--- PROVIDED DATA Enclosed Below ---

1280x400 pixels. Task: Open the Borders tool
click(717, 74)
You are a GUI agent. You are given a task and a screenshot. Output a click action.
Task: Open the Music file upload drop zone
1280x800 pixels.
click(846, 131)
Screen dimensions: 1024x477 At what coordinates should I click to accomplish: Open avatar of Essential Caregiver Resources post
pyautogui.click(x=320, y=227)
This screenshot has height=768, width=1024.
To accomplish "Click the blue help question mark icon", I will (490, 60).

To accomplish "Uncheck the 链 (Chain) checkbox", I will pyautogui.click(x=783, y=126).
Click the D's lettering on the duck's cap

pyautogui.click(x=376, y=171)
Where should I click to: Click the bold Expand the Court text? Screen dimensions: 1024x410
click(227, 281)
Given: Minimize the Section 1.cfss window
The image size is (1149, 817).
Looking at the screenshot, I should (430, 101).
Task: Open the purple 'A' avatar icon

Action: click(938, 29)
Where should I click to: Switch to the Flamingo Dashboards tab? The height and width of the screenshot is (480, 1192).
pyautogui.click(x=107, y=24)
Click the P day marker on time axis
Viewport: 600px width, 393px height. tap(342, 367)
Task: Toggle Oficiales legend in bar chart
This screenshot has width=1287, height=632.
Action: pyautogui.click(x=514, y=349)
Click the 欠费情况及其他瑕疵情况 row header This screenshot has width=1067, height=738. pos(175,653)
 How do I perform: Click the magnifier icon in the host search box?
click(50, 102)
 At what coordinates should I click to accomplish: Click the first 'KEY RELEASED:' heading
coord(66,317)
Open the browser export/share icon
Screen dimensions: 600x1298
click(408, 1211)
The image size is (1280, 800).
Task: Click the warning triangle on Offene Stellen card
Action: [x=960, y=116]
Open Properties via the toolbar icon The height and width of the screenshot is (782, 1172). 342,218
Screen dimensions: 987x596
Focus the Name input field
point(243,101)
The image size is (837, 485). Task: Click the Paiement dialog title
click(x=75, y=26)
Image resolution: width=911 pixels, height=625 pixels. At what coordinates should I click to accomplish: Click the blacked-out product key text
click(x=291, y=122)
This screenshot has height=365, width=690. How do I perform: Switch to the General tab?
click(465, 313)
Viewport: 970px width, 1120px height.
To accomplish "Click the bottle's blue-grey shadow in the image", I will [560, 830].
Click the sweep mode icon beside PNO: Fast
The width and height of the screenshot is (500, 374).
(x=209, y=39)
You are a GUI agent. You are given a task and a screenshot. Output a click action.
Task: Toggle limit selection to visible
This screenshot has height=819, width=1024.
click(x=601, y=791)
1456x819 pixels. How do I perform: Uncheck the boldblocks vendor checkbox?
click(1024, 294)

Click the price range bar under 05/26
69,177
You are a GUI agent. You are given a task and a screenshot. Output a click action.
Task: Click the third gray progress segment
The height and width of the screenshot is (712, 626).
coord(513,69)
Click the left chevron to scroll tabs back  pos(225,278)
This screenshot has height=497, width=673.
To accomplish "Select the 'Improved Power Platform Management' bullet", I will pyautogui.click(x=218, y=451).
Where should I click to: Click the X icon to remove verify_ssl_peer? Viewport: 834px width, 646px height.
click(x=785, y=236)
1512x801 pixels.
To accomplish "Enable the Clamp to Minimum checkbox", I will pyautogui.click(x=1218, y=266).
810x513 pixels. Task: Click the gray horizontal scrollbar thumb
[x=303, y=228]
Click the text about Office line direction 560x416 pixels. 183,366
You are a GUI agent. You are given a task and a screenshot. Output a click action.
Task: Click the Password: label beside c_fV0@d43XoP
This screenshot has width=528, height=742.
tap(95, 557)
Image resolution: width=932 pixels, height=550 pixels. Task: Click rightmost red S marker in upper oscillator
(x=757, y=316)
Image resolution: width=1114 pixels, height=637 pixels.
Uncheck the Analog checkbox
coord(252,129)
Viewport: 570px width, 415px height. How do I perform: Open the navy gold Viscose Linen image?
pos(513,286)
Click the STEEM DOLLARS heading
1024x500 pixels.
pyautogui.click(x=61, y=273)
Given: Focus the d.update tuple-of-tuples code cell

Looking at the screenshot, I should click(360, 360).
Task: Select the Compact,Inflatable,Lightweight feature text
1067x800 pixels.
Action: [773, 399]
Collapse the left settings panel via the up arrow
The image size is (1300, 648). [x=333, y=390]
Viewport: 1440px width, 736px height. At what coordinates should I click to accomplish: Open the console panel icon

--- End of Enclosed PROVIDED DATA ---

:: AIM OF THE TASK ::
From the material above, retype precisely the lines between the line holding "Click the D's lettering on the duck's cap" and the line holding "Given: Minimize the Section 1.cfss window", inclusive, and nothing beyond them.

:: SOLUTION FOR THIS TASK ::
Click the D's lettering on the duck's cap

pyautogui.click(x=376, y=171)
Where should I click to: Click the bold Expand the Court text? Screen dimensions: 1024x410
click(227, 281)
Given: Minimize the Section 1.cfss window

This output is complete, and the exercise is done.